DEV Community

Cover image for Exploring Google Protobuffers with Python
Chen
Chen

Posted on

Exploring Google Protobuffers with Python

You're working on a new project, still in the high-level design. you write down the requirements: what am I trying to solve?
You figure it out, outline the main items. you consider what tools are you gonna use (which programing language, or technologies).
You perform couple more steps, before you dive in coding.

This was a fast-forward start of a new project. You now need to think on the structure of your data (classes, interfaces, etc.)

One thing you have to consider at this stage is serialization. How do you persist your data, either it be to a local filesystem or over the network? (You can't just send objects over the wire, yet :))

Protocol Buffers are a method of serializing structured data. It is useful in developing programs to communicate with each other over a wire or for storing data. (Wikipedia)

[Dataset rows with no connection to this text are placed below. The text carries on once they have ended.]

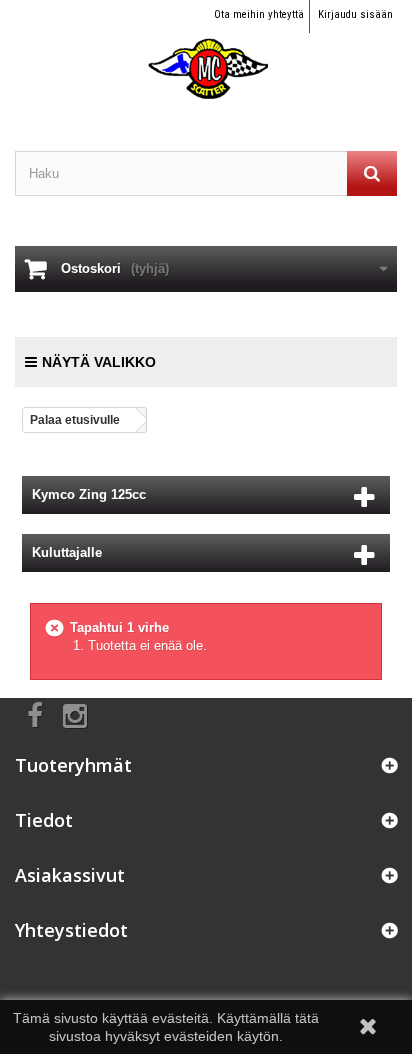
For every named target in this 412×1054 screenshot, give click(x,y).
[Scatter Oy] (206, 50)
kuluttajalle (67, 552)
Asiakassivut (70, 875)
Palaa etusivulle (75, 420)
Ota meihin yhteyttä (259, 14)
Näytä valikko (99, 362)
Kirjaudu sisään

In this article I'll explore what is it and how to use it with Python.

What is it

Google's documentation definition of protobuffers is:

Protocol buffers are a flexible, efficient, automated mechanism for serializing structured data – think XML, but smaller, faster, and simpler. You define how you want your data to be structured once, then you can use special generated source code to easily write and read your structured data to and from a variety of data streams and using a variety of languages. You can even update your data structure without breaking deployed programs that are compiled against the "old" format.

TL;DR

You define your "messages" (data structures) in .proto files and gain the ability to interchange data between different services written in different languages. It is smaller, and faster than JSON/XML. It is also much easier to maintain.

How to use it

The first step when working with protobuffers is to define the structure for the data.
protobuffers is structured as messages, where each message is a small logical record of information containing a series of name-value pairs called fields.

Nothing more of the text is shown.